L’allenamento mi migliora la mobilità e la stabilità, mi insegna a cercare la funzionalità nella semplicità e mi piace scoprire gradualmente il Wing Chun come sistema.
Dominik
In seguito alle mie profonde riflessioni sono arrivato alla grande scoperta che vado a kung fu principalmente per due motivi (se non considero come motivo il fatto che a volte lo prenda un po’ in giro).
Il primo è che ci sono persone fantastiche e amici, il secondo è la tecnica.
È un po’ come una partita di scacchi in tempo reale, in cui, dalla posizione attuale, cerco di trovare la mossa che mi porti in una posizione migliore.
Martina
Uno dei motivi è sicuramente che mi piace questa arte marziale.
Ma perché in generale voler praticare un’arte marziale? Ho sempre visto un senso nel miglioramento di sé, e imparare a usare il proprio corpo e rafforzarlo mi è sempre sembrato parte di questo processo di crescita personale. Il Wing Chun mi aiuta proprio in questo.
Non posso ignorare nemmeno il fatto che, anche se sono stata agli allenamenti solo due o tre volte, ho già scoperto di allenarmi con un gruppo di persone davvero fantastico. Senza questo, allenarsi sarebbe decisamente più difficile.
Albert
Quando ho iniziato, la mia principale motivazione era il bisogno di ricominciare a muovermi durante gli studi. Ho scoperto il Wing Chun più o meno per caso e, quando ho iniziato, non ne sapevo quasi nulla.
Già al primo allenamento, grazie alle mie precedenti esperienze con il karate e altre arti marziali e sport, ho riconosciuto qualcosa di insolito e intelligente, e semplicemente volevo saperne di più. Inoltre era anche faticoso, e questo mi piaceva.
Con il tempo la mia curiosità si è approfondita grazie all’esperienza acquisita e ho voluto saperne ancora di più.
Mi piacciono le cose che hanno un valore aggiunto, e il Wing Chun lo ha senza dubbio: autodifesa, principi che si possono applicare anche al di fuori della palestra, ecc.
Questa è più o meno la mia risposta in sintesi, anche se potrei sicuramente svilupparla in molte più righe.
Ondřej
Ho bisogno di una sorta di “attività motoria organizzata” per mantenermi in forma. Da solo non riuscirei semplicemente a costringermi a fare esercizio, corsa ecc. con sufficiente regolarità.

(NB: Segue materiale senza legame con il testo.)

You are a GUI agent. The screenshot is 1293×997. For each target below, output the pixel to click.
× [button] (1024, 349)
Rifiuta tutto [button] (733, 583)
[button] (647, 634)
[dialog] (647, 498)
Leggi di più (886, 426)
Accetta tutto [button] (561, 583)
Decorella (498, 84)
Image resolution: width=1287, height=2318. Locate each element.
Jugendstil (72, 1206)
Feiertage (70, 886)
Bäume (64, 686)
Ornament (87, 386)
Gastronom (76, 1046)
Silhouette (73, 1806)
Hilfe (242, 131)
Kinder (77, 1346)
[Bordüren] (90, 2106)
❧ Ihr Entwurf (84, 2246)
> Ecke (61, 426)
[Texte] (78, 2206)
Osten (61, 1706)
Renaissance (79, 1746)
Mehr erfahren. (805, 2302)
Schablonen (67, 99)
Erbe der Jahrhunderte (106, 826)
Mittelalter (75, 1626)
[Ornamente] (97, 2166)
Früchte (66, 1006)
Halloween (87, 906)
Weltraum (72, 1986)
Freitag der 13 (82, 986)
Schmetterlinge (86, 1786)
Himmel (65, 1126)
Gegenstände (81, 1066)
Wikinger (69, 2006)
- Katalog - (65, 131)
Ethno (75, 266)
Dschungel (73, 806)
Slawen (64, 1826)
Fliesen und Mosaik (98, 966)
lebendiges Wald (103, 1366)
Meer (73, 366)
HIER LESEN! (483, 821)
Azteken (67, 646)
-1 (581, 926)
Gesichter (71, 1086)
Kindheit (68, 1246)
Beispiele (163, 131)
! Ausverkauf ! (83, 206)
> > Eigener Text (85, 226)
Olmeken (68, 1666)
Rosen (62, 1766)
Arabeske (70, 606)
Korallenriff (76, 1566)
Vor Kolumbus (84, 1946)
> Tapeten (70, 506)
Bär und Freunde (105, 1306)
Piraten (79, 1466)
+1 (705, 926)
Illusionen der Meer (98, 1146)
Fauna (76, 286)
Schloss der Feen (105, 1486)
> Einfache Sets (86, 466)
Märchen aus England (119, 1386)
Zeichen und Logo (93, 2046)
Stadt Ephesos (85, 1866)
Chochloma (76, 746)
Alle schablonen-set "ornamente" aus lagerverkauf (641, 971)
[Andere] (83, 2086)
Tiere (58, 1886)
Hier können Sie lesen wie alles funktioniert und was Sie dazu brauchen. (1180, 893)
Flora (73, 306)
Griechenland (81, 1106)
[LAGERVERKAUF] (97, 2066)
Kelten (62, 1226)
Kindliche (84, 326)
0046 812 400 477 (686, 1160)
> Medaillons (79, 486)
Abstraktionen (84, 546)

Perché proprio Wing Chun? Beh, non sono mai stato un grande fan degli sport di squadra. Mi piaceva allenarmi con i pesi, e le arti marziali hanno unito l’utile al dilettevole: imparare a difendersi è semplicemente qualcosa di utile.
Il kung fu in generale mi piace più delle altre arti marziali – forse perché è qualcosa di più di un insieme di tecniche di combattimento, non so.
E il Wing Chun, tra le varie forme di kung fu, si distingue per il suo carattere “da strada”: è meno formale (e questo è un aspetto che mi piace molto).
Ho spesso un eccesso di energia, e colpire i colpitori durante l’allenamento è un modo ideale per scaricarla.
E la cosa migliore è proprio la sensazione quando esco dall’allenamento stanco e un po’ ammaccato: paradossalmente mi sento più vivo del solito.
Nella nostra scuola mi piace l’atmosfera rilassata e le persone che la frequentano.